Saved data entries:
┄┄┄┄┄┄┄┄┄┄┄┄┄┄┄┄┄┄┄┄

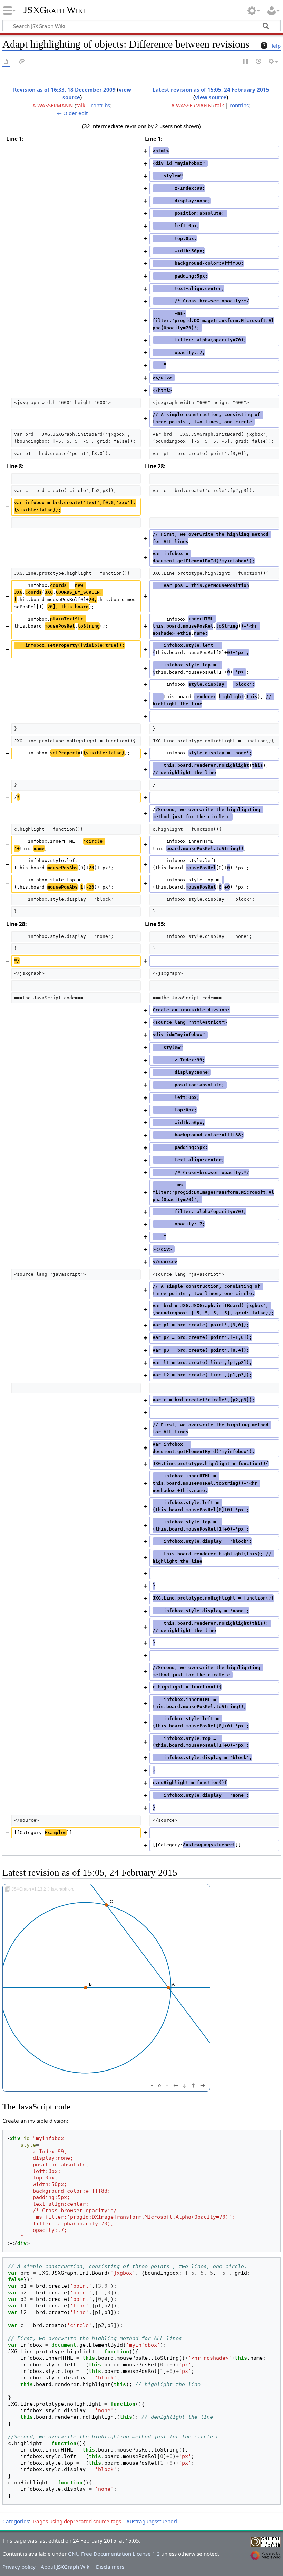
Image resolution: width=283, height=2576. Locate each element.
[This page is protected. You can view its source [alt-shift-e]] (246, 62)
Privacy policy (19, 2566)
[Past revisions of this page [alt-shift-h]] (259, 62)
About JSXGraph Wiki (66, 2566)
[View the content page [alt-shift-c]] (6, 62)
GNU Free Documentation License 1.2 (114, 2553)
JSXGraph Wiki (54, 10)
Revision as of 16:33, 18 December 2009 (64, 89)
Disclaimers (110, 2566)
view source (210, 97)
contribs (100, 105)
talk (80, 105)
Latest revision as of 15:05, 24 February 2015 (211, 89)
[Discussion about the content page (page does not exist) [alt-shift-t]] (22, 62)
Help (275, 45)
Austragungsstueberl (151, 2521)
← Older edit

┄┄┄┄┄┄┄┄┄┄┄┄┄┄┄┄┄┄┄┄

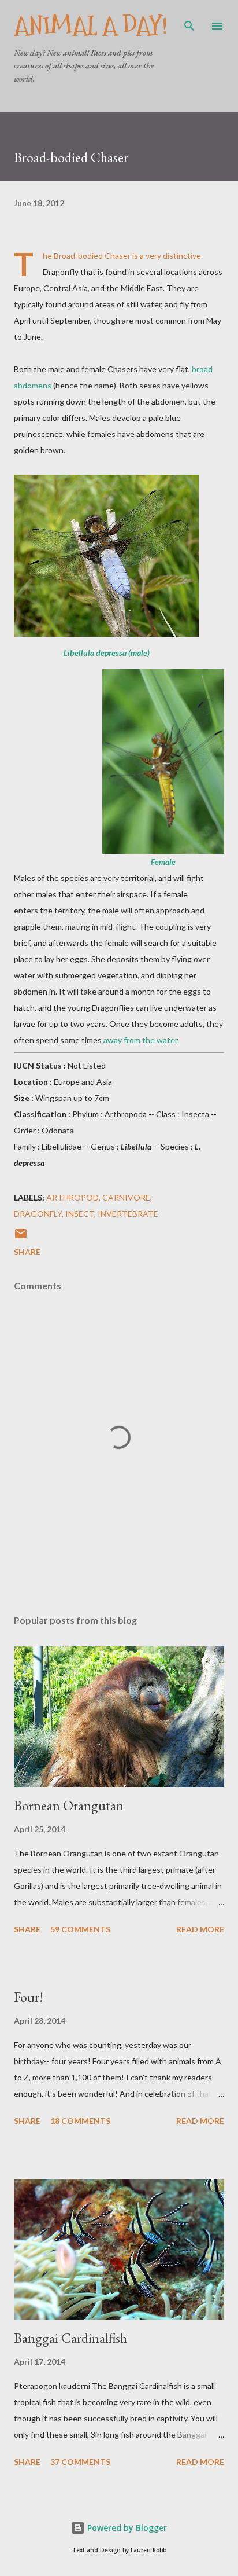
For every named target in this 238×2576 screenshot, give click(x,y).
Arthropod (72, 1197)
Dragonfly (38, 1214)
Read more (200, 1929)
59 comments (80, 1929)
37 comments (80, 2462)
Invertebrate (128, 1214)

┄┄┄┄┄┄┄┄┄┄┄┄┄┄┄┄┄┄┄┄

Task requirements: Note every line of the entries in which "content" appears, and copy it down.

Task solution:
[View the content page [alt-shift-c]] (6, 62)
[Discussion about the content page (page does not exist) [alt-shift-t]] (22, 62)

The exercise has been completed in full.